Nawaytu 'l-arba`iin, nawaytu 'l-`itikaaf, nawaytu 'l-khalwah, nawaytu 'l-`uzlah,
nawaytu 'r-riyaadhah, nawaytu 's-suluuk, lillahi ta`ala fii haadza 'l-masjid.
Insyaa-Allah
kita akan melanjutkan dan memperdalam apa yang kita miliki di sini,
sehubungan dengan ajaran Naqsybandi dan keberkahan yang telah Allah
(swt) kirimkan kepada hamba-hamba-Nya. Pertama-tama, marilah kita
letakkan fondasi: ma ahad ahsan min ahad, “Tidak ada orang yang lebih
baik dari orang lainnya.” Allah (swt) melihat setiap orang dengan
Cara-Nya sendiri dan kita tidak tahu: kalian mungkin yang menjadi syekh,
kalian mungkin yang menjadi murid, dan kalian mungkin bukan apa-apa.
Allah Maha Mengetahui. Berapa banyak murid yang lebih pintar daripada
syekhnya, dan Allah memberi mereka kekuatan untuk mencapai kalbu
manusia?
Alhamdulillah, Allah membimbing kita dan
mengarahkan kita untuk berada di gerbang Sayyidina Mawlana Syekh Nazim
al-Haqqani (q), yang berada di gerbang gurunya, Grandsyekh `AbdAllah
al-Fa'iz ad-Daghestani (q). Kami beruntung mempunyai kesempatan bersama
dengan Grandsyekh dan menyaksikan hubungan antara Grandsyekh dan Mawlana
Syekh, alhamdulillah, sejak 1958 sampai Grandsyekh meninggalkan dunia
ini pada tahun 1973. Selama lima belas tahun kami menemani kedua syekh
dan menyaksikan begitu banyak pengalaman yang berbeda dari mereka
berdua. Meskipun yang satu mengikuti yang lainnya, dan beginilah
jalannya sejak zaman Nabi (s) hingga zaman Imam Mahdi (as), kami melihat
bagaimana mereka menunjukkan kecintaan kepada Allah (swt), dan
kecintaan pada Nabi (s), dan kecintaan terhadap awliyaullah dan
kecintaan pada murid-murid yang bersama mereka.
Mereka
seperti roket dalam pengajaran mereka. Mereka tidak pernah kelelahan
dalam menemui murid-muridnya, dan berdoa bagi mereka yang memintanya.

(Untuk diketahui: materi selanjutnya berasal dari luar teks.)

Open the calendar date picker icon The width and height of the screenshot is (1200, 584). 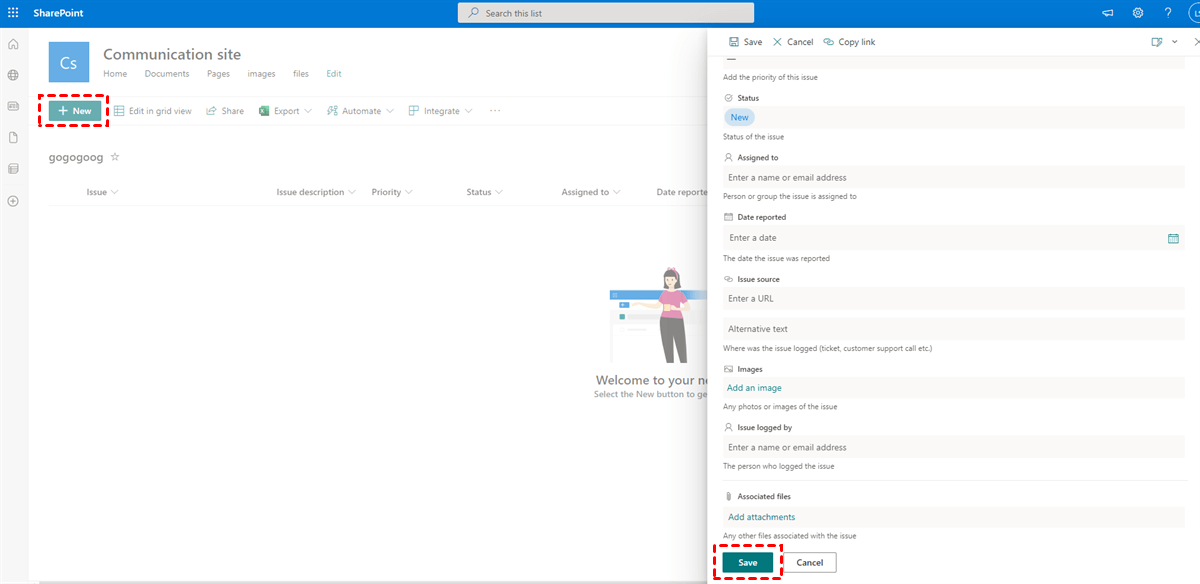coord(1173,238)
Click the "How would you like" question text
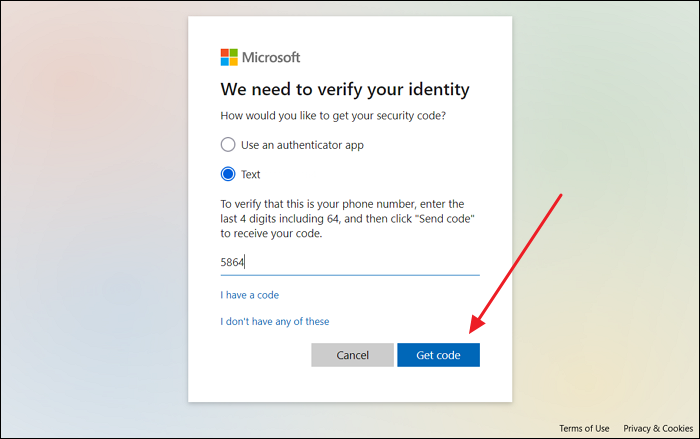The height and width of the screenshot is (439, 700). coord(333,116)

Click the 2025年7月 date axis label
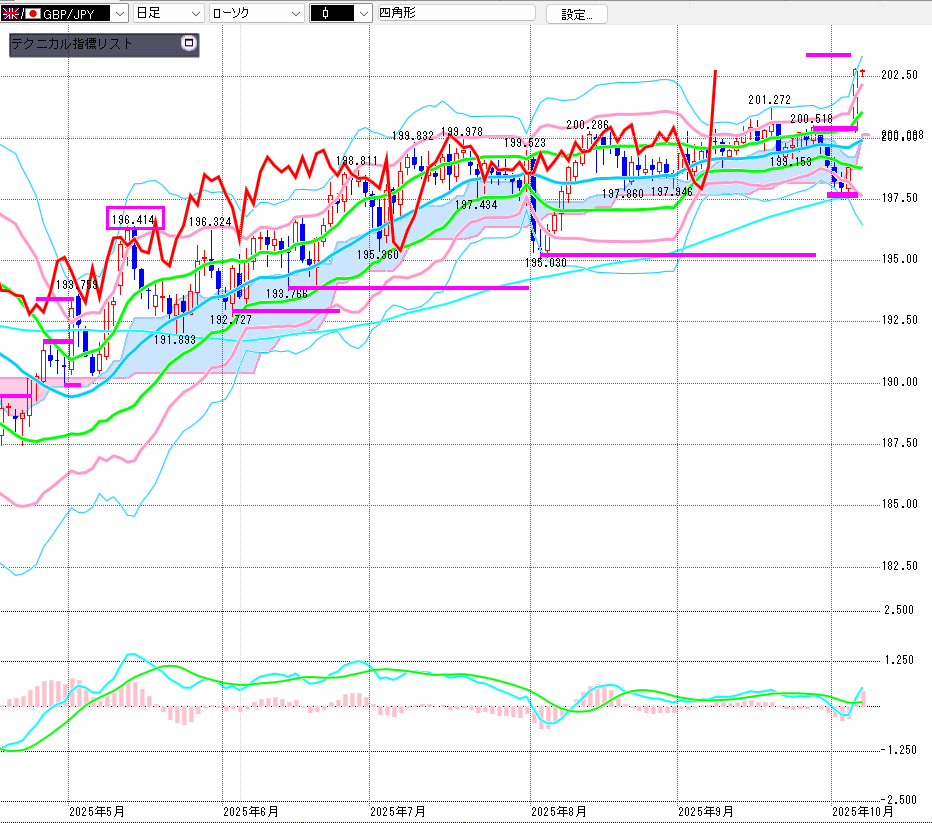398,811
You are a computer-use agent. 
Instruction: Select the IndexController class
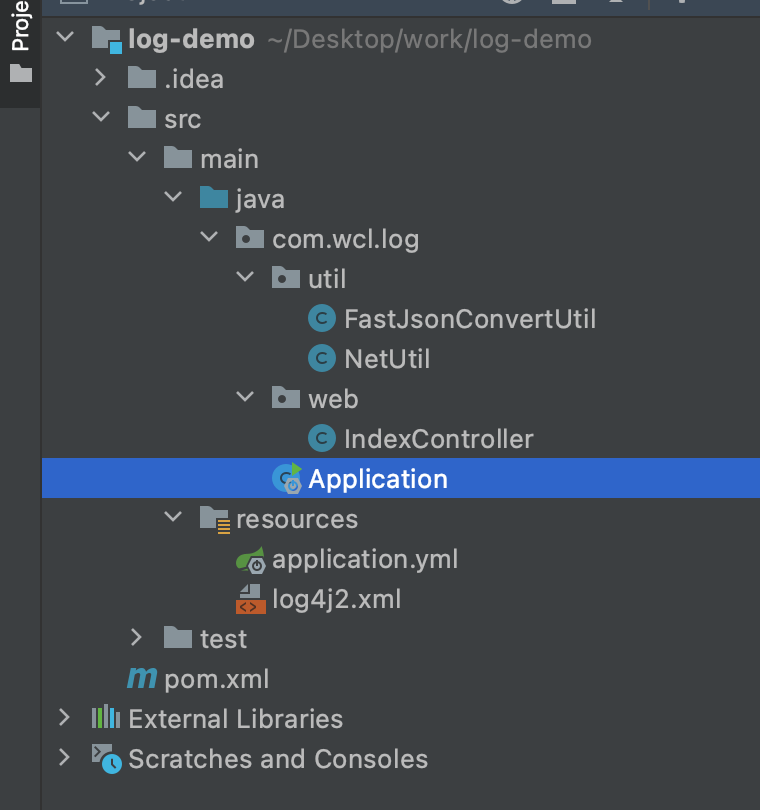[x=438, y=438]
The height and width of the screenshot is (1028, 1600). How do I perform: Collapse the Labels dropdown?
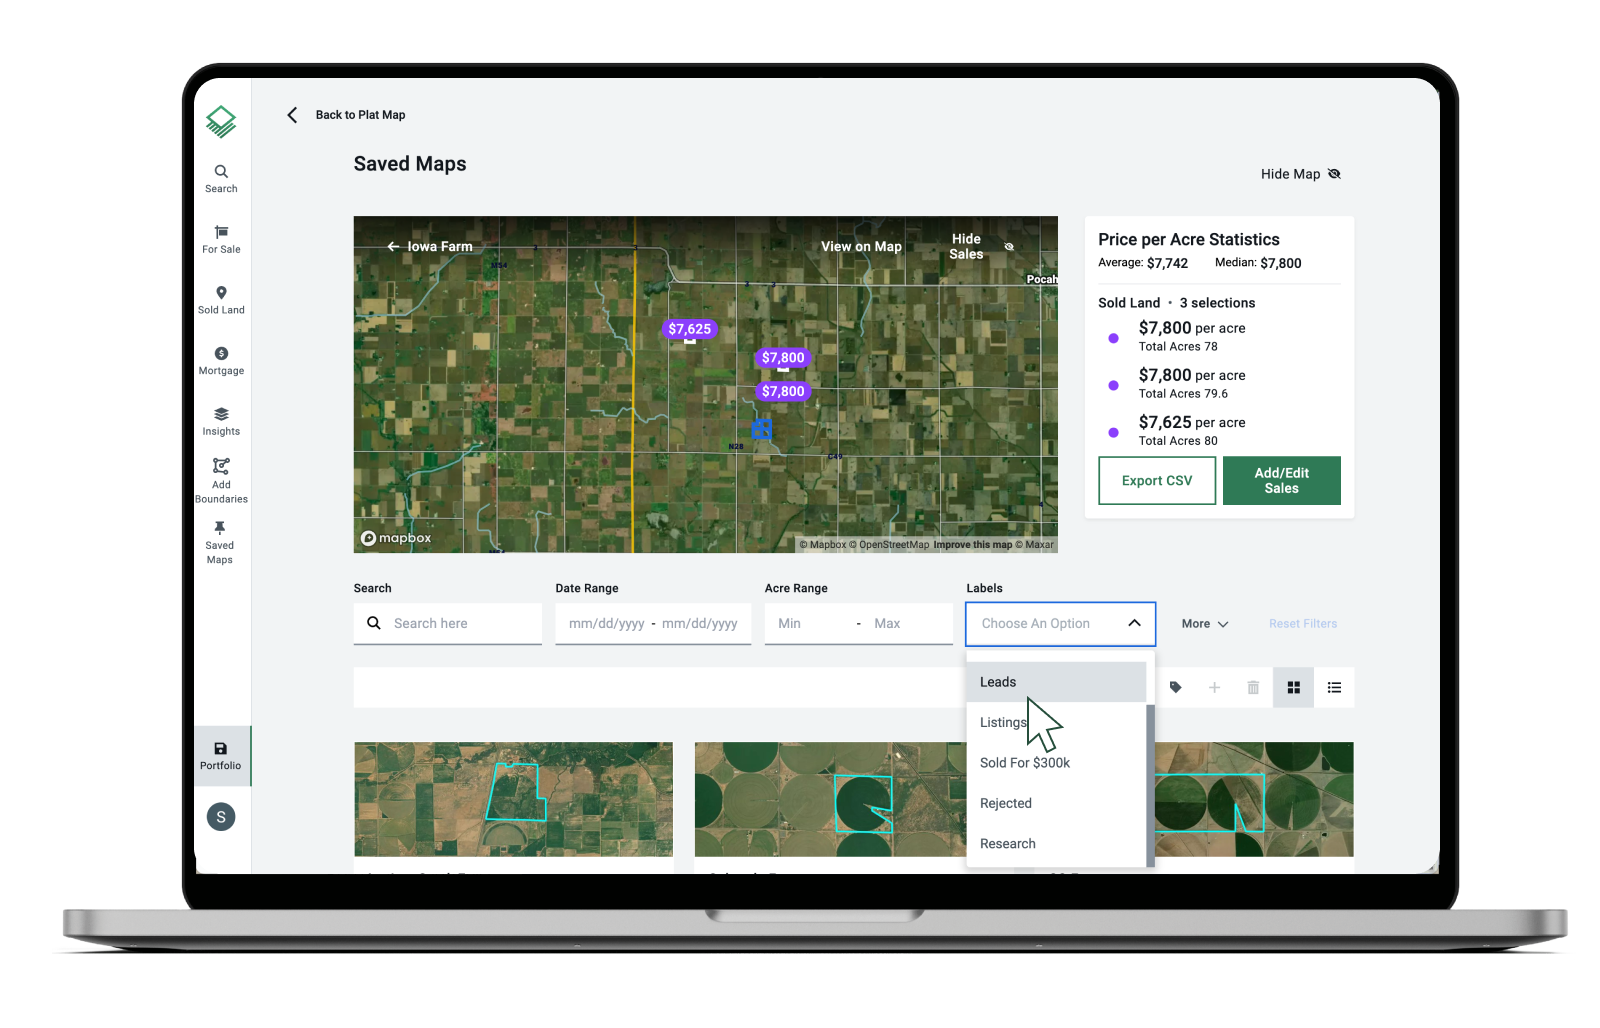[x=1134, y=623]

Mereka selalu berada di Jalan yang Lurus, Shiraath al-Mustaqiim, dengan
cara sedemikian rupa, di mana menurut pengetahuan dan segala yang kami
lihat pada diri mereka, setiap hari ada sesuatu yang baru yang diberikan
sehingga kadang kita tidak mampu mencatatnya. Mereka berdua adalah
contoh guru-murid terbaik (sangat dekat dan penuh cinta), contoh seperti
itu yang membuat kita selalu berusaha untuk berada di dekatnya.
Saya
tidak bisa berkata apa-apa, kecuali mengucapkan syukran lillah dan
alhamdulillah. “Alhamdulillah” mempunyai suatu makna dan “syukran
lillah” mempunyai makna sendiri dan kedua makna tersebut mempunyai
perbedaan yang besar. “Alhamdulillah” salah satu maknanya adalah
mengagungkan Allah, sementara “syukran lillah” adalah berterima kasih
kepada Allah. Kalian harus mengucapkan “alhamdulillah” karena itu
adalah kata pertama dalam Surat al-Fatiha. Di sana Allah memuji
Diri-Nya sendiri oleh Diri-Nya sendiri. Tetapi syukran lillah adalah
dari `abd kepada Tuhannya. Allah tidak mengatakan “syukran lillah,” Dia
mengucapkan “alhamdulillah.” Allah tidak mengatakan, "Syukran
untuk-Ku," tetapi kita mengucapkan syukran. Tuhan kita berfirman:
لَئِن شَكَرْتُمْ لأَزِيدَنَّكُمْ
Wa la in syakartum la-aziidanakum
Jika kamu bersyukur kepada-Ku, Aku akan menambah (nikmat) kepadamu. (14:7)
Jadi
syukr, berterima kasih, adalah sebuah perintah bagi hamba untuk
diucapkan setiap saat di dalam hidupnya, di mana Allah telah memberinya
minuman di dunia ini dan minum di mana setiap orang akan merasa haus di
akhirat. Jadi setiap saat, kalian harus mengucapkan “syukran lillah,”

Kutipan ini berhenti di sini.